CONSIDERAZIONI NOTTURNE E DINTORNI
Se
fate i vostri conti, i ragazzi che completano il corso di studi vivranno almeno
tredici “ultimi giorni di scuola”, ovviamente qualcuno in più se si viene
segati. Ma il vero e autentico “Ultimo giorno di scuola”, quello appunto con la
“U” maiuscola, è solo uno.
E
io me lo ricordo bene quello con la “U” maiuscola, per intenderci della terza
liceo, o come si dice per non creare confusione del quinto e ultimo anno.
Mancano
pochi minuti a quella campanella che nella mia vita non avrei mai più sentito.
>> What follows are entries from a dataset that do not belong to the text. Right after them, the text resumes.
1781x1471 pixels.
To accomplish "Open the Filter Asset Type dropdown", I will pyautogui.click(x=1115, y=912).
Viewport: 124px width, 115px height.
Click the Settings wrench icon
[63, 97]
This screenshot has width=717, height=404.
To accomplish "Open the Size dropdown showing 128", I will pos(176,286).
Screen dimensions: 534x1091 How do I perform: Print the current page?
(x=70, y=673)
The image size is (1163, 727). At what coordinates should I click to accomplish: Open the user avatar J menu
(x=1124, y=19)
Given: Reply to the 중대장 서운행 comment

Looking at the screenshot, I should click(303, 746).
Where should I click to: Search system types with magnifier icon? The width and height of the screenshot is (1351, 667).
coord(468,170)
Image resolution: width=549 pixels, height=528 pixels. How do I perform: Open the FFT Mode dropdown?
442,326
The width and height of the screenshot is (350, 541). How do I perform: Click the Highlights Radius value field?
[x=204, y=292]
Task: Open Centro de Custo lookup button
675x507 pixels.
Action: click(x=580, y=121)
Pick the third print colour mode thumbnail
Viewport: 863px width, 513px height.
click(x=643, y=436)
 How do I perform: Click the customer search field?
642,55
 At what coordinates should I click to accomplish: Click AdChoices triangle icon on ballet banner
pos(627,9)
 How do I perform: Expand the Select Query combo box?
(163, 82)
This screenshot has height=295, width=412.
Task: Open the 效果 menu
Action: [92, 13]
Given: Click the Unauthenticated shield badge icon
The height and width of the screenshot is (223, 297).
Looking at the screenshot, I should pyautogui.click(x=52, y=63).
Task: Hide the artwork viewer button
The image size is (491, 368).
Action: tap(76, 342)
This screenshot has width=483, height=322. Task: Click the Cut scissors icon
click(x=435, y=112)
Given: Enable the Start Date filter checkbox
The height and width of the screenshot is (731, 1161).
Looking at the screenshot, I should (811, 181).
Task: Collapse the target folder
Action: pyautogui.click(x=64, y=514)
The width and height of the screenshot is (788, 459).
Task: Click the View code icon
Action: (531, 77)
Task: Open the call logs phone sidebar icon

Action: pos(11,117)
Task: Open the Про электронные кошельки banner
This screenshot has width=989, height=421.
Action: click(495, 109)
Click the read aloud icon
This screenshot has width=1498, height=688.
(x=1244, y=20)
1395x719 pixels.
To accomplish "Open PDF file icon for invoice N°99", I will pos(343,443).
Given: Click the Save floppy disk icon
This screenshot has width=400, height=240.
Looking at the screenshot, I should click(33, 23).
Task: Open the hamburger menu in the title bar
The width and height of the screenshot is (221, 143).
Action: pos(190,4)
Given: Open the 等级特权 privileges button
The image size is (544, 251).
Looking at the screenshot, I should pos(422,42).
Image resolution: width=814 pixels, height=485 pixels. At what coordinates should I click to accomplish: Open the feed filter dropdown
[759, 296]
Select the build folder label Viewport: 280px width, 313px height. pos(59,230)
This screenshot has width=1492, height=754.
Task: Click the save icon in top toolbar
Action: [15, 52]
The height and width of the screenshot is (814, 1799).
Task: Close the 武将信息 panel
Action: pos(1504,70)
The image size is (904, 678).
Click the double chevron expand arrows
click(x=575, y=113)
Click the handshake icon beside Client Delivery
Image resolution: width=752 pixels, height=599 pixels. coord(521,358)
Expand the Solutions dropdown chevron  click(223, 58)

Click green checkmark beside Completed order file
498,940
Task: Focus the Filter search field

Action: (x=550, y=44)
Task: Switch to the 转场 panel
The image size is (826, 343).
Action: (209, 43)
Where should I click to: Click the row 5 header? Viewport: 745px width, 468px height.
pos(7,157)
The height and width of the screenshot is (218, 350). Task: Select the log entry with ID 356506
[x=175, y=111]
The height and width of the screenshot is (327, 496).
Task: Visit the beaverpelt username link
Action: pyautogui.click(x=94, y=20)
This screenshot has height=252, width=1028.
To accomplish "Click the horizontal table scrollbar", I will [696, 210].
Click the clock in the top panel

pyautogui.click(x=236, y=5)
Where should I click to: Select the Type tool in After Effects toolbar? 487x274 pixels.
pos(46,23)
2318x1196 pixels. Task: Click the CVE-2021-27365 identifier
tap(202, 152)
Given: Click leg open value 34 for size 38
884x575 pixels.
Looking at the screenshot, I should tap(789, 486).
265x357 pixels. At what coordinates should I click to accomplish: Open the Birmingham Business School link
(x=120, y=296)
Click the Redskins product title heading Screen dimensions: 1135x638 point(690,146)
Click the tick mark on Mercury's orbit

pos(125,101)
E già allora l’avverbio mai, così
come l’avverbio sempre, mi faceva
venire l’angoscia solo a pensarci. Sarà perché sono un abitudinario e ho sempre, appunto, fatto fatica a lasciare
qualcosa o qualcuno.
E’
il lontano ’97, Nello, Lobo, Gordon, Toni, Lava, Alan e io siamo seduti sui
gradini polverosi del terzo piano e sembriamo un gruppo di nostalgici sfigati
del pianeta terra pronti per essere spediti su Marte. Proprio così, credo che
tutti in quel momento sentissimo l’attesa della campanella come il preludio a un
viaggio senza ritorno verso un luogo pericoloso e sconosciuto.
“Te
lo ricordi il primo giorno di scuola?”, sono io a rompere il silenzio, “Te Nello avevi un maglioncino uguale uguale a quello che si mette mio nonno la
domenica… per non parlare della riga da una parte” e scoppiamo tutti a ridere.
“Stai
zitto valà che eri alto un metro e un cazzo e avevi l’apparecchio” ribatte
Nello che intanto mi rifila un pugno sulla spalla.
“Quando
vi ho visto per la prima volta ho pensato
che compagni sfigati mi sono capitati!”.
“Perché
te invece no?” salta su Toni con un sorrisetto beffardo.
“Sì,
forse anch’io” ammetto.
“Eravamo
fuori moda, fuori dai gruppi, fuori da tutto, e abbiamo iniziato a stare sempre
tra di noi” fa Lobo.
“Tra
sfigati appunto… E’ sempre così, si sta con i propri simili”, è Toni a parlare.
“Gli
altri al sabato andavano in discoteca al Vidia e noi facevamo i pigiama party”, scuote la
testa Gordon.
“Ma
dove andavamo con quelle facce!?!” interviene Lobo, “Lava che sembrava un mezzo
finocchio, Toni che andava in giro con la felpa del Milan, Nello sempre sui
greppi con la bicicletta, per non parlare di voi” e con lo sguardo passa in
rassegna Alan, Gordon e il sottoscritto.
“Te
stai zitto che scoreggiavi in classe” gli faccio sardonico.
“A
dì mi scappavano”.
Dopo
un attimo di silenzio è Alan che prende la parola, “Non vi accorgete che state
parlando solo del passato?”.
“Sì
è vero, sembriamo quei vecchietti al parco che ricordano i tempi andati”
conferma Gordon.
“E’
che il futuro ci fa paura, chissà come saremo tra vent’anni…” faccio io.
“Tu
sarai pelato come tuo padre!” ribatte Nello che non riesce proprio a fare il
serio.
“Di
sicuro non ci perderemo mai”, Toni fa appena in tempo a sparare la frase da libro “Cuore” che suona la nostra ultima
campanella, direzione Marte.
“E’ finita anche questa!” farfuglio tra me e me, “E adesso cosa sarà di
noi?”.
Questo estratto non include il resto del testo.